Каким угрозам подвергаются сетевые сервисы?

Copyright (c) 2009 by Red Hat, Inc. This material may be distributed only subject to the terms and conditions set forth in the Open Publication License, v1.0 or later (available at http://www.opencontent.org/openpub/).
Original article: http://kbase.redhat.com/faq/docs/DOC-9082.pdf

Translated by Ivan Pesin, July 2009

Хотя доступ пользователей к средствам администрирования — важный вопрос безопасности для системных администраторов организации, но учёт активных сетевых сервисов имеет первостепенное значение для всех, кто использует операционную систему Linux.

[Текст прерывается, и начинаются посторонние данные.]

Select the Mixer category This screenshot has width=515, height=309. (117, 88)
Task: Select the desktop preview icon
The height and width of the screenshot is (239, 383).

Многие сервисы в Red Hat Enterprise Linux представляют собой сетевые сервера. Если на машине запущен сетевой сервис, то серверное приложение, которое называют “демоном”, слушает один или несколько сетевых портов, ожидая подключений. Каждый из таких серверов должен считаться потенциальной мишенью атаки.

Сетевые сервисы могут подвергать Linux-системы многим опасностям. Вот список самых основных:

  • Атаки на переполнение буфера (Buffer Overflow Attacks) – Сервисы, которые работают с портами от нулевого до 1023-го должны выполняться с административными привилегиями. Если такой сервис содержит ошибку переполнения буфера, то злоумышленник может использовать её для получения доступа к системе с правами пользователя, под которым запущен данный сервис. Взломщики используют автоматические утилиты для поиска систем с уязвимостями, а после получения доступа к ним, они внедряют автоматизированные руткиты (rootkits), которые позволяют им сохранить доступ к системе в дальнейшем.
  • Атаки на отказ в обслуживании (Denial of Service Attacks, DoS) – Этот тип атак заключается в заваливании сервиса запросами на обслуживание. Получая необычайно большое количество запросов от злоумышленника, сервис пытается обработать каждый из них, растрачивая на это ресурсы системы. В результате новые запросы перестают обрабатываться из-за нехватки системных ресурсов.
  • Атаки на уязвимости в скриптах (Script Vulnerability Attacks) – Если сервис использует скрипты для выполнения различных действий на стороне сервера, что характерно для Web-сервисов, взломщик может построить свою атаку на плохо написанных скриптах. Уязвимости в скриптах могут приводить к состоянию переполнения буфера, либо позволять модифицировать файлы в системе.

Чтобы ограничить подверженность системы сетевым атакам, все ненужные сервисы должны быть выключены.